The datafication of e-sports players and specialty hotels as venues for online communities
DOI:
https://doi.org/10.55284/gjss.v11i2.1625Keywords:
E-sports hotels, Datafication, Algorithmic governance, Hybrid space, Platform capitalism, Digital identity.Abstract
This study investigates E-sports hotels as hybrid environments where digital networks and physical infrastructures converge to transform leisure into data-driven labor. The purpose is to analyze how these venues shape gamer identity, social belonging, and economic participation through algorithmic governance and datafication. Using an interpretive framework grounded in media studies, sociology, and computational modeling, the paper conceptualizes E-sports hotels as nodes within a tripartite network linking players, platforms, and physical spaces. The methodology integrates theoretical synthesis with a formalized utility model that represents player decision-making based on convenience, belonging, environmental quality, and algorithmic influence. Findings reveal that players’ perceived choices are strongly conditioned by data-driven recommendation systems and that a sense of belonging exerts greater influence on consumer behavior than traditional factors such as price or location.

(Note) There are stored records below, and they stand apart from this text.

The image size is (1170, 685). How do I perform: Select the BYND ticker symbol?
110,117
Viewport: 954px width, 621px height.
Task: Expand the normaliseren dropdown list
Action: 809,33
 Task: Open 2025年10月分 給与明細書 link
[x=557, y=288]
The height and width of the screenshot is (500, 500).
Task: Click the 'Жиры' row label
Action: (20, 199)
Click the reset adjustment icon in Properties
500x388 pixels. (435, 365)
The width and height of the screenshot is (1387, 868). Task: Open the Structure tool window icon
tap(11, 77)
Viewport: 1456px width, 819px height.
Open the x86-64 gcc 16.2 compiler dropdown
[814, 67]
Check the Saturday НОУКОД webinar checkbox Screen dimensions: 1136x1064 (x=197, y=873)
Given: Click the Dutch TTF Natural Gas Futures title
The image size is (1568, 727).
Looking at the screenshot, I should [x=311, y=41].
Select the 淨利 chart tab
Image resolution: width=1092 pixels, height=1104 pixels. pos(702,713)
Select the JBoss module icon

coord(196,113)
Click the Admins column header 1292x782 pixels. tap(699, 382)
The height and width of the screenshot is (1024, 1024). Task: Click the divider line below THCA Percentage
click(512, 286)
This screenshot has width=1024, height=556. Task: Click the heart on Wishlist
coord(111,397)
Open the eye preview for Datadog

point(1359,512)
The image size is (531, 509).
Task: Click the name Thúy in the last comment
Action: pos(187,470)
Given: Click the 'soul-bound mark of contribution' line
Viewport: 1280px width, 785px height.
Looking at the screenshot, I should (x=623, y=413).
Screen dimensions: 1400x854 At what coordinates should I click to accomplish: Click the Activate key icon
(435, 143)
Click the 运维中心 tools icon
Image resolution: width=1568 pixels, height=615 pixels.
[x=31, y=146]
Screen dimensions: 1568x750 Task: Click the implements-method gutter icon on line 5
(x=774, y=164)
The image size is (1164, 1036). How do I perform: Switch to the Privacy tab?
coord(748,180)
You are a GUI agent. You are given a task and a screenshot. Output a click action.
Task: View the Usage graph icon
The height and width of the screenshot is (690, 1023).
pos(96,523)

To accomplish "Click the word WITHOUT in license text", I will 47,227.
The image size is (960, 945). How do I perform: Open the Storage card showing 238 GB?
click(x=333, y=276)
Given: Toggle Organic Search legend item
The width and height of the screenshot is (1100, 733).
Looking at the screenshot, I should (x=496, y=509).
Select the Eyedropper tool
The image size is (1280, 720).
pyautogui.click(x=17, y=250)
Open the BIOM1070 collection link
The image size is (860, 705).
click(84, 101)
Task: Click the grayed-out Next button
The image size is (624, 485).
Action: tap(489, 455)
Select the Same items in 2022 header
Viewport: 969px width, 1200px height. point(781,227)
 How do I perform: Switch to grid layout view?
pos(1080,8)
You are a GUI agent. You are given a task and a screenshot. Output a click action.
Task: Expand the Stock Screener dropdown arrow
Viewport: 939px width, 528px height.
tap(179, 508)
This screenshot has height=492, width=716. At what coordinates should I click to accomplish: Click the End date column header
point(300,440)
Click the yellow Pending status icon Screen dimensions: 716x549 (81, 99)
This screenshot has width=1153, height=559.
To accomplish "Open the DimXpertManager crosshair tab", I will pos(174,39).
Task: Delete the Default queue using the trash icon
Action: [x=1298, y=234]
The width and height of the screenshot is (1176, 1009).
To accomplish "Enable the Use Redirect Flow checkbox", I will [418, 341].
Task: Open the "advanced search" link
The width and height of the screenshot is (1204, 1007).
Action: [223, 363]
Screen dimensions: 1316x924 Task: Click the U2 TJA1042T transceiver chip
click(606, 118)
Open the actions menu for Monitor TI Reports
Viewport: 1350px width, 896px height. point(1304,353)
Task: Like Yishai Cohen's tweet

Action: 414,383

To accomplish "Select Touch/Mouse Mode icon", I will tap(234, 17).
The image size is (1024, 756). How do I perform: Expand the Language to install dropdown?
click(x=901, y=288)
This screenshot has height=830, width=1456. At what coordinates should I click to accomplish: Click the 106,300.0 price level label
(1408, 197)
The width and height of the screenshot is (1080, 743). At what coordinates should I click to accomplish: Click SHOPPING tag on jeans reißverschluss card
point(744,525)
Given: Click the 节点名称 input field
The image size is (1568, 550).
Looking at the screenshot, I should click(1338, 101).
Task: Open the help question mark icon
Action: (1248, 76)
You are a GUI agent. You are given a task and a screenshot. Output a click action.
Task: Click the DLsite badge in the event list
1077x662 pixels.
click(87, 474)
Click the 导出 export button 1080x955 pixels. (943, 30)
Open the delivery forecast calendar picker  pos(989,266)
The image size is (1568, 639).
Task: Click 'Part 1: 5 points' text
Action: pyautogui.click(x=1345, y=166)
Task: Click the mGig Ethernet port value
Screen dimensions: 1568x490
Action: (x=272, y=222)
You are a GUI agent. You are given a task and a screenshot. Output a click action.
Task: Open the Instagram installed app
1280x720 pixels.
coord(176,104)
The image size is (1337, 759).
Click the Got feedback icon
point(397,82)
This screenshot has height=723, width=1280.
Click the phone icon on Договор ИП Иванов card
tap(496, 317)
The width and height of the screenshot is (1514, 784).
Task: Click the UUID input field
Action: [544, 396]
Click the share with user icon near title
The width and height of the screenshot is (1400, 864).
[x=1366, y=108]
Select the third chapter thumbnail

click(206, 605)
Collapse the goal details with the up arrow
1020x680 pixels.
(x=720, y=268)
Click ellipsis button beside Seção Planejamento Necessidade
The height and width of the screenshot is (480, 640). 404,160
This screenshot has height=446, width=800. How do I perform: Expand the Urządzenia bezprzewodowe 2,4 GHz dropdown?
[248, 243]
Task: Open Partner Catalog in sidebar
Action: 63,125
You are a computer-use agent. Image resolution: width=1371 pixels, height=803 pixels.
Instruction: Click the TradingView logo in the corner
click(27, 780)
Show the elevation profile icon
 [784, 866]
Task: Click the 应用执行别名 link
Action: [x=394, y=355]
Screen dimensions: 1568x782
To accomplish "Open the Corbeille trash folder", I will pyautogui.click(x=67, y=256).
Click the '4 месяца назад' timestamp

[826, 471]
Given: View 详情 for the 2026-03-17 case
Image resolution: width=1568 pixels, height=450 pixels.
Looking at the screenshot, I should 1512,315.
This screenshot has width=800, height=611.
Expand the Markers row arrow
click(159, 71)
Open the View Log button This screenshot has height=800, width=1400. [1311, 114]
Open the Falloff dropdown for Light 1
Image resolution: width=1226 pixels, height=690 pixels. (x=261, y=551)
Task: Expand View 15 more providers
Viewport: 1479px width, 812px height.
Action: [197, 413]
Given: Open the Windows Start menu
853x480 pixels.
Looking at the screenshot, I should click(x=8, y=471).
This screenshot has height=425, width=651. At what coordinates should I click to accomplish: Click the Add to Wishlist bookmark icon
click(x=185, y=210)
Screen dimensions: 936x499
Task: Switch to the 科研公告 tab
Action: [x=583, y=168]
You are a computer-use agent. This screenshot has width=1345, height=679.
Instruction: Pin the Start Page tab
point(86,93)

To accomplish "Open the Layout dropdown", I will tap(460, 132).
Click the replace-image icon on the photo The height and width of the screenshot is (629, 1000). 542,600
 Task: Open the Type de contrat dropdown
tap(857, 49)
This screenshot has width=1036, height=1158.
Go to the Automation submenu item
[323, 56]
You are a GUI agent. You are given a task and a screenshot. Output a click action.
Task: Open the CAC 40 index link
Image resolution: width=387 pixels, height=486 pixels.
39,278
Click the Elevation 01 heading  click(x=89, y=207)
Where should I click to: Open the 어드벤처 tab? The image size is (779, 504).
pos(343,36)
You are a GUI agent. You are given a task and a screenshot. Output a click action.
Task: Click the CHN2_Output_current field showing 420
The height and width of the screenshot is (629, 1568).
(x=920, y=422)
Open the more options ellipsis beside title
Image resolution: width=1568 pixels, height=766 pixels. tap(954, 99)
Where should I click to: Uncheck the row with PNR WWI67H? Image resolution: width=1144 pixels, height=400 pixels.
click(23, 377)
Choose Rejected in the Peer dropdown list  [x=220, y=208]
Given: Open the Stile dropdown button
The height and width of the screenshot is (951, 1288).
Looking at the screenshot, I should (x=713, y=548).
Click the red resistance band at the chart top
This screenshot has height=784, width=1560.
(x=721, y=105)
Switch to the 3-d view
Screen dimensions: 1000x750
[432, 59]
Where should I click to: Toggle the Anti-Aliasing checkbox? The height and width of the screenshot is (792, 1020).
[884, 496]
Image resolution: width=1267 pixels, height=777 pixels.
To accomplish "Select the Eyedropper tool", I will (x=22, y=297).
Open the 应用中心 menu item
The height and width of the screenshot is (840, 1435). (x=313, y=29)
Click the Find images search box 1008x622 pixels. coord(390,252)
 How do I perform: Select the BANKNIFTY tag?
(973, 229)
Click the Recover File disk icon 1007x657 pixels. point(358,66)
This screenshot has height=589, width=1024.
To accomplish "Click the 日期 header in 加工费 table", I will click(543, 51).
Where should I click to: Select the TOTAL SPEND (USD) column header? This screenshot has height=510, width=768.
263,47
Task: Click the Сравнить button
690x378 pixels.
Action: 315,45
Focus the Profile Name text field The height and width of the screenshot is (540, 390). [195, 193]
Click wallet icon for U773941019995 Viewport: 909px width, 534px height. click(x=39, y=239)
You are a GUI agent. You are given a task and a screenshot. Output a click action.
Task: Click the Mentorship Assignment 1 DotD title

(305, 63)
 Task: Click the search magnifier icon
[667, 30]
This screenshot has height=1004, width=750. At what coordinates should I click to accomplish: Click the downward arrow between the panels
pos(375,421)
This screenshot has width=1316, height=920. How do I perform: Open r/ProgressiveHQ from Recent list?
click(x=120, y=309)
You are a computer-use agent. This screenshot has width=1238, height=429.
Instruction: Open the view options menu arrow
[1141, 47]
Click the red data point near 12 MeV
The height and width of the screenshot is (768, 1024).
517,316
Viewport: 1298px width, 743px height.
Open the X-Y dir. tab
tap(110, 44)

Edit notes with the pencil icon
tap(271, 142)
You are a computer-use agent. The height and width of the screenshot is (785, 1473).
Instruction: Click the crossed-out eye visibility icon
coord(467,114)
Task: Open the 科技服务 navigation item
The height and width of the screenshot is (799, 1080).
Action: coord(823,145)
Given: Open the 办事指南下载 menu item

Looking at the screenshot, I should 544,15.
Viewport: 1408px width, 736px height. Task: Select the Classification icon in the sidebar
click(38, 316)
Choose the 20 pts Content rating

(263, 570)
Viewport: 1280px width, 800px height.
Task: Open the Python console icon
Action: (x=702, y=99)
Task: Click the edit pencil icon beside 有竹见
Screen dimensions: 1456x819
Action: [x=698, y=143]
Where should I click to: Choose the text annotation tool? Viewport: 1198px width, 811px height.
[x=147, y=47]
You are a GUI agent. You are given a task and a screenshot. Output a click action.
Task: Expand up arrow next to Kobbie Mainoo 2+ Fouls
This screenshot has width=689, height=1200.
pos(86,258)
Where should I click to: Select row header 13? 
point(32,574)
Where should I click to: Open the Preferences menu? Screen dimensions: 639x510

E-sports hotels convert this social validation into economic and algorithmic value, reinforcing a feedback loop between identity formation and platform visibility. The study concludes that these venues operate not merely as hospitality businesses but as infrastructures of platform capitalism, where user behavior continuously generates data capital. The practical implications suggest that understanding such hybrid spaces is essential for policymakers, designers, and cultural theorists seeking to navigate the intersections of leisure, data governance, and emerging digital economies.